Stereotypic behavior is not altered by Panx1 and early-life seizures. Means ± sem values of the (A) fraction of buried marbles and (B) number of stereotypic counts measured from 2 months old Panx1^f/f (FF), global Panx1 knockout (KO), NFH-Cre:Panx1^f/f (NFH), and GFAP-Cre:Panx1^f/f (GFAP) mice, injected with saline (Sal) and kainic acid (KA) at age P21. In part A, values were obtained from 30 FF_sal, 17 FF_KA, 15 KO_sal, 13 KO_KA, 10 NFH_sal, 15 NFH_KA, 16 GFAP_sal, 9 GFAP_KA mice.

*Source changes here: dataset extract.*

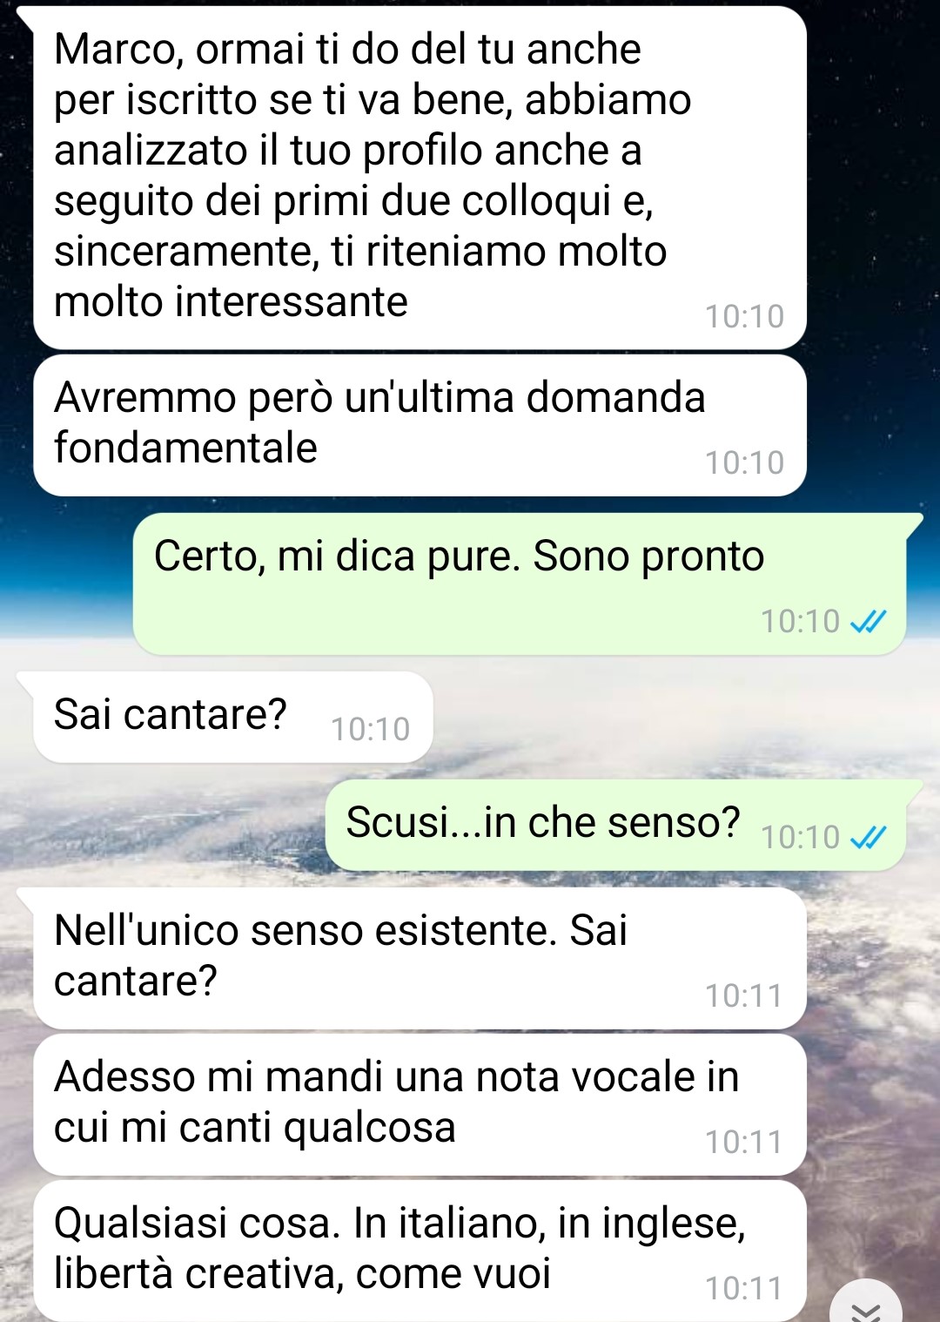Tap the 10:10 time on 'in che senso?' message

click(x=800, y=838)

In part B, values were obtained from 19 FF_sal, 16FF_KA, 15 KO_sal, 14 KO_KA, 14 NFH_sal, 14 NFH_KA, 22 GFAP_sal, 9 GFAP_KA mice. ns = not significant (two ways ANOVA followed by Šidák’s multiple comparison test).

Figure 5.

Long-term reference memory impairment. (A1–D1) Mean ± sem of the (A1) fraction of reference memory errors (RME), (B1) correct choices (correct arms), (C1) working memory incorrect errors (WM-I), and (D1) working memory correct errors (WM-C) obtained during the training sessions. (A2 - D2) Violin plot showing the median values of RME (a), correct arms (B), WM-C (D), and WM-I (C) obtained during the test phase for 2 months old mice that were saline (Sal) and kainic acid (KA) injected at age P21. Panx1^f/f (FF_sal, n = 15; FF_KA, n = 21) and global Panx1 knockout (KO_sal, n = 21; KO_KA, n = 19) mice. ns: not significant, *p < 0.03, **p = 0.007, ***p = 0.0005 (Kruskal-Wallis followed by Dunn’s multiple comparison tests).

Figure 6.

Increased GFAP expression levels following ELS is abrogated in mice lacking neuronal Panx1. (A) Mean ± sem of GFAP expression measured from whole brain homogenates of 2-months old control (saline-injected at P21: Sal) Panx1^f/f (FF), global Panx1 knockout (KO), GFAP-Cre:Panx1^f/f (GFAP), and NFH-Cre:Panx1^f/f (NFH) mice. *p = 0.0172, ***p = 0.0007, (one-way ANOVA followed by Dunnett’s multiple comparison tests, n = 4 mice per genotype). (B) Mean ± sem of the fractional changes in GFAP expression levels measured from whole brains of 2-months old mice that were injected at P21 with kainic acid (KA) relative to saline-injected (Sal) mice. ns = not significant, *p = 0.03, **p = 0.006, (one-way ANOVA followed by Šidák’s multi-comparison test; n = 4 mice per group). Top panel: Representative Western blots showing GFAP and β-tubulin expression levels in whole brains of control (Sal) and ELS (KA) mice.